The facility failed to ensure the secure placement of drainage bags for two residents, leading to potential risks of dislodgement and infection. Resident #7 was observed in the hallway with his drainage bag resting on his lap and at times placing it on the floor without a privacy bag. Despite staff performing 15-minute checks, the bag was not noticed on the floor, indicating a lapse in monitoring. The resident's medical records revealed a history of severe cognitive impairment and noncompliance with treatment regimens, which included allowing the drainage bag to drag on the floor. Resident #8 was similarly observed with his drainage bag and tubing positioned in a manner that increased the risk of dislodgement. The tubing was noted to be on the wheelchair's wheels, and the resident was seen moving around with the bag in close proximity to the wheels. The resident's medical records indicated mild cognitive impairment and a history of prostatic hyperplasia, with no toileting program in place.
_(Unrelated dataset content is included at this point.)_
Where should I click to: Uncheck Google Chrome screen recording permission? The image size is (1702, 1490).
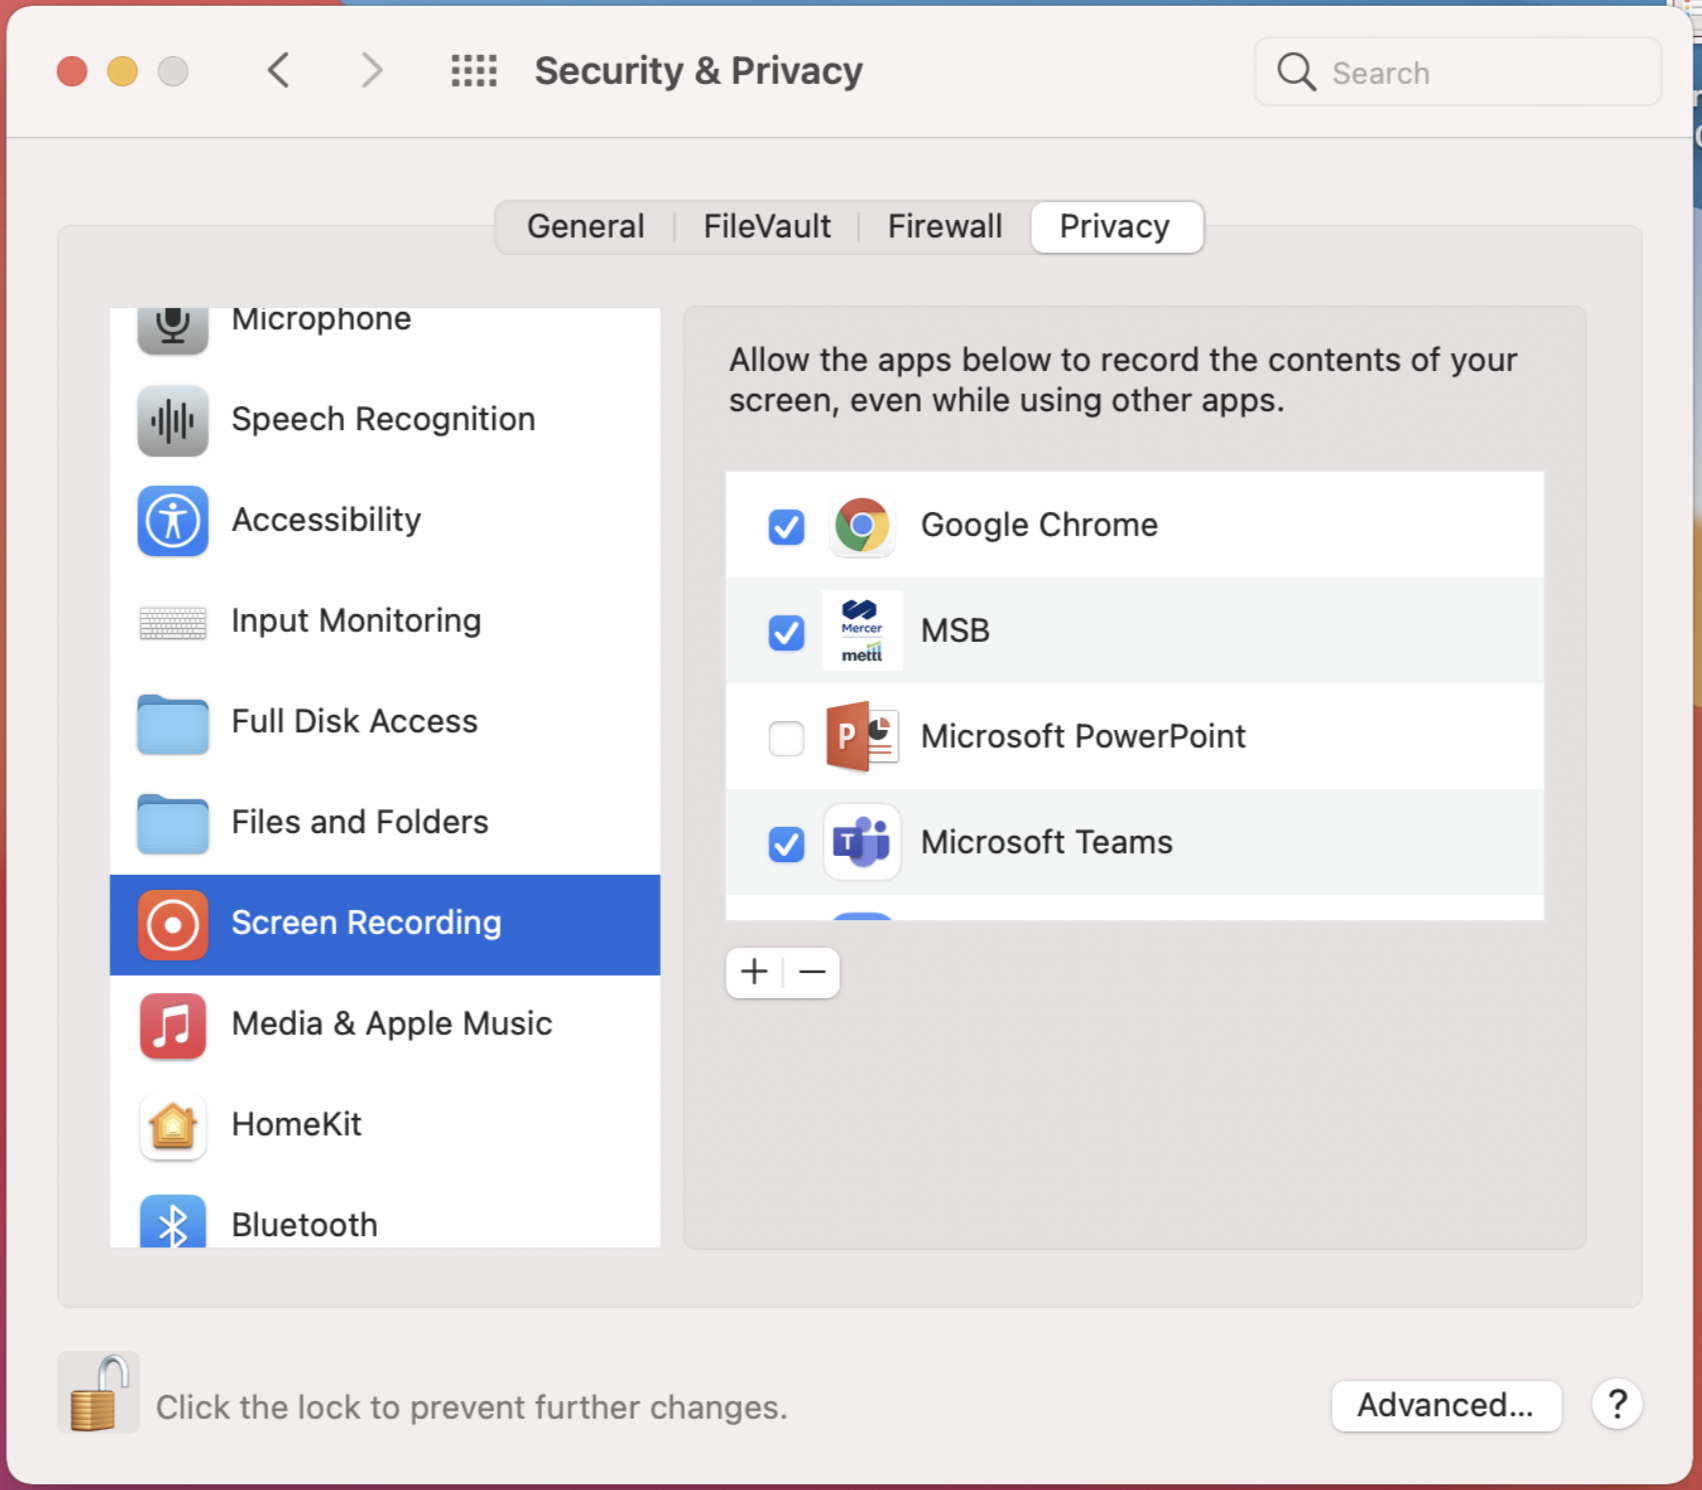pos(786,526)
The care plan for Resident #8 included interventions to manage the drainage bag properly, but the resident sometimes allowed the bag to drag on the floor. Interviews with staff, including an LPN and the DON, acknowledged the risks associated with the improper placement of the drainage bags. Despite efforts to educate the residents about the risks, compliance was inconsistent. The facility's failure to secure the drainage bags properly and monitor the residents' behavior led to the deficiency, as evidenced by the observations and interviews conducted during the survey.

Plan Of Correction

Facility denies and disputes the validity of this citation and completes this POC solely to meet the requirements of State licensure and Federal regulations. Facility further denies any and all statements, acknowledgements, confirmations, or comments attributed to facility staff as strictly hearsay. 1) What corrective action(s) will be accomplished for those residents found to have been affected by the deficient practice: Resident #7: The drainage bag was properly placed on the frame of the bed by the Director of Nursing. Resident #7 did not suffer any adverse effects r/t the drainage bag being on the floor. Resident #8: Nursing staff to provide a bag when out of bed to mitigate risk of tubing getting caught in the wheelchair wheel spokes and so the resident does not place the drainage bag on his lap. How you will identify other residents having potential to be affected by the same practice and what corrective actions will be taken: Quality review by the DON/designee of current residents with an indwelling catheter to ensure drainage bags are secure and the drainage bag is not on the floor and the drainage bag is covered, to be completed by [date]. 3) What measures will be put into place or what systematic changes you will make to ensure that the practice does not recur: Current licensed nurses are re-educated by the DON/designee on the components of this regulation and to ensure drainage bags are secure, the drainage bag is not on the floor and the drainage bag is covered to be completed by [date]. 4) How the corrective action(s) will be monitored to ensure the practice will not recur, i.e., what quality assurance program will be put in place: DON/designee to conduct ongoing quality monitoring through visual observation of residents with an indwelling catheter to ensure drainage bags are secure, the drainage bag is not on the floor and the drainage bag is covered 3 x weekly x 2 weeks, 2 x weekly x 2 weeks then weekly and PRN as indicated. The findings of these quality reviews will be reported to the Quality Assurance/Performance Improvement Committee monthly x 2 months or until substantial compliance is met then quarterly ongoing. Schedule to be modified PRN based on findings.